İlginç Bir Okul Anısı

İlginç Bir Okul Anısı

06.12.2018 239

İLGİNÇ BİR OKUL ANISI  

 

Okulu temsilen hazırladığı projeyi, müdür başka öğretmene devam ettirdi, aynı şekilde hazırladığı 23 Nisan programını da elinden aldı.

Diğer meslek öğretmenleri öğrencilerle olan proje ve çalışmaları ekstra talep ederek aldıkları desteklerle yürütürken standartların dışına çıkmasına izin verilmedi.

Geç saatlere dersler, en yoğun ve angarya çalışmalar hep ona verildi. Bir yıl oldu bu okula geleli, bunları gözlemledim. Ama ne neşesinden ne azminden ne de işine öğrencilerine olan sevgi ve ilgisinden hiç bir şey kaybetmedi.

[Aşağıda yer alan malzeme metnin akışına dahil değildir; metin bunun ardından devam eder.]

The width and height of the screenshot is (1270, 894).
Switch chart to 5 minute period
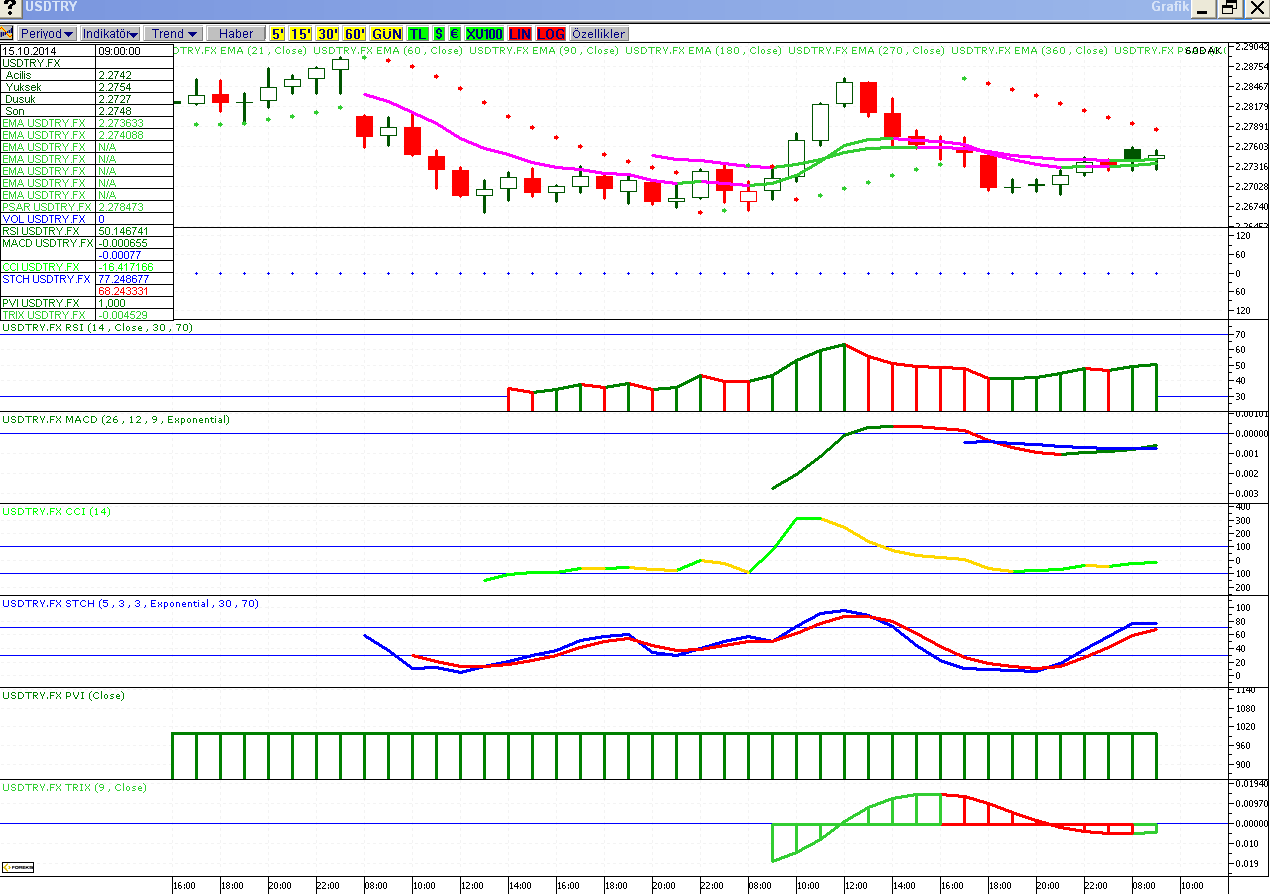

Yaşça ondan büyüğüm bir gün dayanamadım, ” Nalan gel bakayım buraya, nedir bu, ben patlayacağım artık, bu kadar haksızlığa nasıl katlanıyorsun , üstelikte sanki hiç bir şey yokmuş gibi?” diye çıkışınca, abla iki dakika bekle dedi, kantinden elinde iki çayla yine o güler yüzü ile geldi, oturduk ne anlatacak merakla bekliyorum.

Başladı anlatmaya; ” Ben ilk ve orta okulda çok başarılı ve hırslı bir öğrenciydim, hatta o kadar hırslıydım ki, başkalarının beni geçmesine asla dayanamaz hâle gelmiştim.

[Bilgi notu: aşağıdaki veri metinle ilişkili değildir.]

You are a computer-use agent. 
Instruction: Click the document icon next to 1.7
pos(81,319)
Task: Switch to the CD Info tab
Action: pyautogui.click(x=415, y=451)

Şimdi atölye dersi diyorlar, o zaman elişi dersi idi. Karton mukavva renkli elişi kağıtları ile süsler maketler yapardık. Bir seferinde öğretmenimiz sınıftaki diğer yapılan maketleri benimkinden daha çok beğenmişti, o kadar öfkelenmiştim ki zil çalıp herkes teneffüse çıkınca diğer bütün maketleri parçaladım yerlere atıp çiğnemeye başladım, o an öğretmen sınıfa girdi, manzarayı görünce hiç bir şey demeden okul görevlisini çağırıp yerleri temizletti, öğle arası bir ders idi.

Evi yakın olanlar evine olmayanlar kantine yemeğe gitmişlerdi. Bende elimi yüzü gözyaşlarımı anca silip toparlanmıştım. Nihayet zil çaldı ders başladı sınıfa gelen arkadaşlar şaşırdı maketleri yok olmuştu, öğretmen hepinize 10 verdim ama maketlerinizi sormayın bu günlük ders bu kadar haftaya ne yapacağımızı söyleyip herkesi serbest bıraktı.

Nalan sen otur dedi. Kapıyı kapattı, Evladım niye böyle bir şey yaptın anlam veremedim ve çok merak ettim açıklamanı istiyorum dedi. “Çünkü en iyi ben olmalıyım, onların beni geçmelerine dayanamıyorum, istemiyorum.” deyince kalkıp, eline bir parça tebeşir aldı ve tahtaya uzun düz bir çizgi çizdi.

Yüzüme bakıp bu çizgiyi nasıl kısaltırsın diye sordu. “Çizginin bir parçasını silerim” dedim başını yana sallayarak kabul etmedi. Biraz düşündüm, kalkıp elimle çizginin bir bölümünü kapattım. İşte kısaldı dedim. Bu cevabı da kabul etmedi. Sonra tahtaya ilkinden daha uzun çizgi çizdi ve “Şimdi birincisi nasıl görünüyor?” diye sordu. “Daha kısa” dedim ve hatamı anlamıştım, başımı öne eğdim.

Öğretmenim yanıma gelerek “1.si sen bir şeyleri ne kadar iyi yaptığını düşünsen de, mutlaka hayatta senden daha iyileri çıkacaktır bunu kabullenmeyi öğrenmelisin, ayrıca hiç kimse her konuda bilgili becerikli en iyi olamaz, olmak zorunda da değil…

2.si Çalışıp bilgini ve yeteneklerini arttırarak kendi çizgini uzatman, başkalarının çizgisini bölmeye çalışmandan daha iyidir, başkalarını boş ver sen kendine bak kendinle yarış.” dedi öğretmenim.

O gün yaptığımdan dolayı ne beni sınıfın önünde rencide etti, ne de okul disiplinine şikayette bulundu. Tam tersi hayatıma yön veren büyük bir ders verdi.

İşte o gün bu gündür yapmam gerekeni hakkıyla yapıp gerisiyle ilgilenmiyorum , işte bu benim işime öğrencilerime etrafımda olanlara bakış açım” Çok şaşırmıştım ama içimden de “işte bu” demekten kendimi alamadım.